Mais la misère qui sévit dans la campagne haïtienne pousse désormais les déplacés à revenir dans la capitale qui générait à elle environ 60% du produit intérieur brut avant le séisme.

«Je n'ai pas aimé cet endroit», explique Marie Martha Juste, qui vend des beignets dans le quartier de Petionville depuis son retour de La Boule, un village dans les montagnes à 30km au nord. «Mes amis m'aident ici. Là-bas, j'étais juste assise à ne rien faire toute la journée. Au moins ici, je peux vendre des choses pour gagner un peu d'argent», ajoute-t-elle.

En dépit des efforts, les opportunités restent peu nombreuses dans la campagne haïtienne. L'afflux de population a mis à rude épreuve les petites villes qui disposent de peu d'écoles et d'emplois. Les prix du sucre, du riz et des autres biens de première nécessité y sont en hausse.

Or, le gouvernement haïtien se révèle inapte à empêcher le retour des déplacés, bien que le Premier ministre Jean-Max Bellerive ait averti cette semaine que Port-au-Prince ne pouvait pas accueillir un nouvel afflux de population. «Il est impossible pour eux de revenir avant que la capitale ne soit reconstruite», a-t-il déclaré.

L'ancien président américain Bill Clinton, qui a visité Haïti vendredi en qualité d'émissaire spécial des Nations unies, a annoncé que cette reconstruction «se mesurera en mois et même en années».

L'ambitieux projet de déblaiement lancé par le président René Préval comprend des dispositions qui permettent d'évacuer par la force les personnes vivant dans des immeubles branlants, souligne Aby Brun, une architecte travaillant dans l'équipe de reconstruction du gouvernement. «Nous allons détruire de façon ordonnée et sécurisée», a-t-elle assuré. Le plan de reconstruction, dont les détails n'ont pas encore été dévoilés, prévoit aussi de fournir des emplois et des services basiques dans d'autres villes et villages afin d'encourager les Haïtiens à quitter la capitale.

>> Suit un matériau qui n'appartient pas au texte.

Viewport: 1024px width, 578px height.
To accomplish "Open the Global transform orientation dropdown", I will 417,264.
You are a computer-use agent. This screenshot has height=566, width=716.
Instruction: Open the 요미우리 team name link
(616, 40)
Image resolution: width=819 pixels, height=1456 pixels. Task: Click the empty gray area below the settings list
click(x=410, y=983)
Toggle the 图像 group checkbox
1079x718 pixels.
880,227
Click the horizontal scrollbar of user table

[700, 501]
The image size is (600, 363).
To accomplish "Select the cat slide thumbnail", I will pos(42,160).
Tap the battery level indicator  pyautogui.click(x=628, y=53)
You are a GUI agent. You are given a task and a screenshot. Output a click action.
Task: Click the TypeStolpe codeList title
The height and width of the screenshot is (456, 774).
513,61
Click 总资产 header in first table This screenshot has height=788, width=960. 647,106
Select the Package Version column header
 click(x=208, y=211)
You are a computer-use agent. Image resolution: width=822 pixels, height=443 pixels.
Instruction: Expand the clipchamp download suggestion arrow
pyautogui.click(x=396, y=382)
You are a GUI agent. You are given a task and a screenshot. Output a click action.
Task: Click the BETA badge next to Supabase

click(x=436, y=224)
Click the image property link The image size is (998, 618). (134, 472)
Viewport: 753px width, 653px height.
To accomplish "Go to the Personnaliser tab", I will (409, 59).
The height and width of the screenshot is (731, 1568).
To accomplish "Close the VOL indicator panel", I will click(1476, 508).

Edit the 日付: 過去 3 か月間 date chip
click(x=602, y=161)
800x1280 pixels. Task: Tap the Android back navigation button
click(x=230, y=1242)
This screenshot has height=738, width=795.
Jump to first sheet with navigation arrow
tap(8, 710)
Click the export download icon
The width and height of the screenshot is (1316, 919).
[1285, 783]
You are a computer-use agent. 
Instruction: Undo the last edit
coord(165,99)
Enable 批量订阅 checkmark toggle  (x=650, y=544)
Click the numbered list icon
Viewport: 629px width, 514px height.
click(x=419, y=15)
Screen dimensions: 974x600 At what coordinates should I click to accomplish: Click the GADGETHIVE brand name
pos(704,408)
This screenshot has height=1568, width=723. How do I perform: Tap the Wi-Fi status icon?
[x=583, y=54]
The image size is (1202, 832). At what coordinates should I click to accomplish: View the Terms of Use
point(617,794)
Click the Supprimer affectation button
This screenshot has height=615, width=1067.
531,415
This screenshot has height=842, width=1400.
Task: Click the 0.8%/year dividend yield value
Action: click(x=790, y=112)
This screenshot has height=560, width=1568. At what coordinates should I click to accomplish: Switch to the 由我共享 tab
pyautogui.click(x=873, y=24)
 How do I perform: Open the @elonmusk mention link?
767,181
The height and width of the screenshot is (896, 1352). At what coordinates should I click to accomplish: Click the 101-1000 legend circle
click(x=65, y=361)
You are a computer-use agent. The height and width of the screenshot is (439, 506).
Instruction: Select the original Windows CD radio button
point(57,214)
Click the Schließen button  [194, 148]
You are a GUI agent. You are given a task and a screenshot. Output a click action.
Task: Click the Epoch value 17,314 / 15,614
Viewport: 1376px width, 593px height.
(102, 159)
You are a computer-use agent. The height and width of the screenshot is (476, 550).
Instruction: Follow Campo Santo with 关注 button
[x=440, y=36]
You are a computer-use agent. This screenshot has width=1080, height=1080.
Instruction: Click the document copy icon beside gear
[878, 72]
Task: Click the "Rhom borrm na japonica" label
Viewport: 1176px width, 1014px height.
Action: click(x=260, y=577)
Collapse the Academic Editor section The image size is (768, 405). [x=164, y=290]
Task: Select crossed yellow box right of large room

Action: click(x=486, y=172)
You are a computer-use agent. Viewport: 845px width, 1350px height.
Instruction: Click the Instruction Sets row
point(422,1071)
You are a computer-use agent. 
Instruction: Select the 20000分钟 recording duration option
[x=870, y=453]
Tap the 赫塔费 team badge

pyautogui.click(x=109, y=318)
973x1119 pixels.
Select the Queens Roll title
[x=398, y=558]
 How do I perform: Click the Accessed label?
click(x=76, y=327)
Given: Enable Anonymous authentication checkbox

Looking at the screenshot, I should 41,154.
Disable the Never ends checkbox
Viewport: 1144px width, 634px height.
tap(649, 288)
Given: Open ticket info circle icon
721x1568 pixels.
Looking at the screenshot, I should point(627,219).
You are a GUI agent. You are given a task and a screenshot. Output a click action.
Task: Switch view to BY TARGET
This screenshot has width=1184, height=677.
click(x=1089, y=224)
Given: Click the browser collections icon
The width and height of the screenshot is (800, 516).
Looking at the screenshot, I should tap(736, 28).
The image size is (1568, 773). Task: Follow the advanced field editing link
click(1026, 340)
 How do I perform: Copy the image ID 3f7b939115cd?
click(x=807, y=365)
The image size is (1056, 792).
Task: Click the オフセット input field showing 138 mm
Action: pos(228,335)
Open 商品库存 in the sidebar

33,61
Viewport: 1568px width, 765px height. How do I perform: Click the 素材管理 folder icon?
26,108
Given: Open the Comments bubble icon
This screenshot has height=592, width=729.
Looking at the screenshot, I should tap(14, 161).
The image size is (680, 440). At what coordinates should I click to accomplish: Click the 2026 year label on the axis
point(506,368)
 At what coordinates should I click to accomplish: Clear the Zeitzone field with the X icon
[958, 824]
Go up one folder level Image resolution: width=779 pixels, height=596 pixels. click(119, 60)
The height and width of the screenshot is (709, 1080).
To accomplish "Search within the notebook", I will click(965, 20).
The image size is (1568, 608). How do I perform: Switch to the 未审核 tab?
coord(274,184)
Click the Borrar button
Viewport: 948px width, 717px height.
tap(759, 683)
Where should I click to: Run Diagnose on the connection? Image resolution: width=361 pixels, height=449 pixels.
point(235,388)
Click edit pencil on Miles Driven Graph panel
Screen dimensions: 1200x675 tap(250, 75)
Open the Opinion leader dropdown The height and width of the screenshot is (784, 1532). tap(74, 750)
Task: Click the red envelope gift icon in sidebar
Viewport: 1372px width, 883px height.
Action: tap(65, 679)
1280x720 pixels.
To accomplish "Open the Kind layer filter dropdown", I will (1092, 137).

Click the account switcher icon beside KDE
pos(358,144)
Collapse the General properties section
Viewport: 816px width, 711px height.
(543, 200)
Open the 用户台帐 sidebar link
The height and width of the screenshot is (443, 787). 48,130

«Nous voulons créer pour eux des opportunités dans les villes secondaires», explique le Dr Anthony Chan, No2 de l'Agence américaine pour le développement international (USAID). Cependant, les urbanistes doivent s'attendre à ces retours de population et travailler étroitement avec eux à la reconstruction, estime Alfredo Stein du Centre de recherche en urbanisme international à l'Université de Manchester pour qui ce retour est une opportunité de retisser également les liens sociaux. Selon lui, la construction de camps à l'extérieur de la capitale, comme prévoit de le faire le gouvernement, pourrait être un échec.

À Port-au-Prince, l'ONU estime qu'un demi-million de personnes vivent dans 315 camps, la plupart sans installations sanitaires.

«Vous allez construire des ghettos qui seront loin de l'endroit où les gens ont besoin de reconstruire leur vie économique», explique-t-il. «Des expériences dans d'autres parties du monde montrent qu'après les désastres, quand les personnes sont relogées loin de l'endroit où elles vivent, ça devient des lieux très compliqués avec beaucoup de criminalité».

L'Office des migrations internationales (OMI) a quant à lui choisit une autre stratégie: donner aux habitants des bâches, des outils et des matériaux pour construire des abris là où ils se trouvent. «Les gens ont besoin d'être là où leurs réseaux de soutien sont», juge son porte-parole Mark Turner. Sinon, a-t-il ajouté, «ils seront dépendants de l'aide pour très longtemps».

«Les emplois sont à Port-au-Prince et les écoles sont à Port-au-Prince, donc c'est là où il faut être», résume ainsi Ebed Jacques, un étudiant en droit de 23 ans qui est pour le moment rentré à Saint-Marc, sa ville d'origine à 110km au nord de la capitale.